Strengthening primary healthcare infrastructure would be the top priority. Functional Ayushman Arogya Mandirs should be equipped with adequate medical staff, diagnostic facilities, and essential medicines. Many households incur high expenditure because local facilities lack basic treatment capacity, forcing patients to depend on private clinics.

Awareness campaigns are equally important. A large section of rural populations remains unaware of entitlements under schemes such as PM-JAY or free diagnostic services. Community outreach through ASHA workers, self-help groups, and Panchayati Raj Institutions can improve awareness and utilization.

Special focus should be placed on medicine affordability. Since pharmaceuticals remain a major contributor to OOPE, Jan Aushadhi Kendras and free medicine distribution systems should be expanded. Ensuring uninterrupted medicine supply chains would significantly reduce household expenditure.

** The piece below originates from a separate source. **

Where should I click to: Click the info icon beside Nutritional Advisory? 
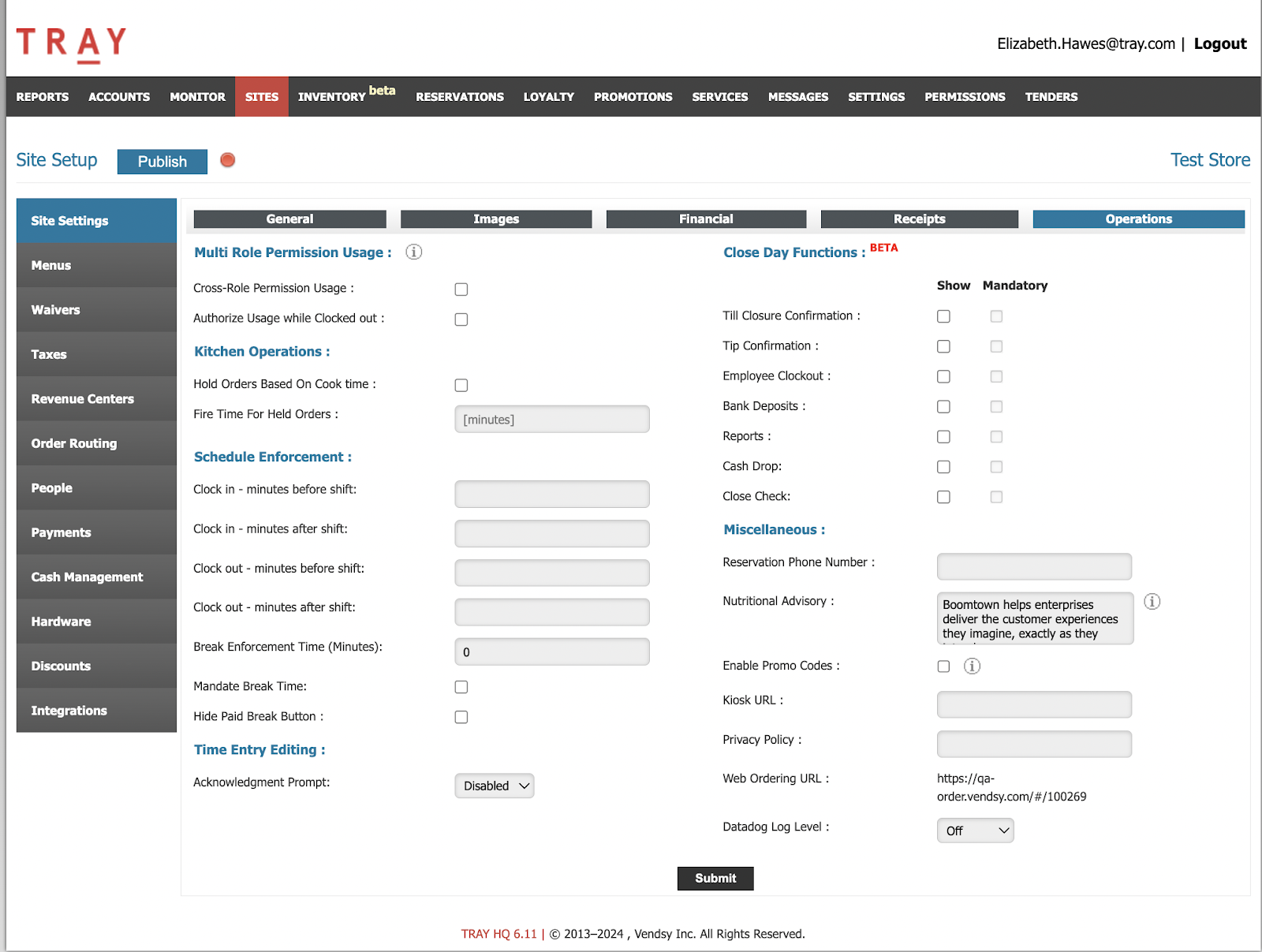[x=1152, y=601]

Technology can also play a transformative role. Telemedicine facilities can connect rural patients with urban specialists, reducing travel costs and delays. Mobile medical units may be deployed in remote habitations with poor healthcare access.

Monitoring and accountability mechanisms are essential. Regular audits, grievance redressal systems, and citizen feedback platforms can help identify corruption, absenteeism, or inefficiencies in healthcare delivery.

Finally, healthcare improvement should adopt a multi-sectoral approach. Better sanitation, nutrition, drinking water, and public awareness reduce disease burden and long-term healthcare expenditure. Therefore, reducing OOPE requires both medical interventions and broader social development measures.

Practice questions

1 question for mains preparation

Analyze the relationship between increased government health expenditure and reduced out-of-pocket costs. What policy measures can further enhance health financing and reduce financial burdens on households?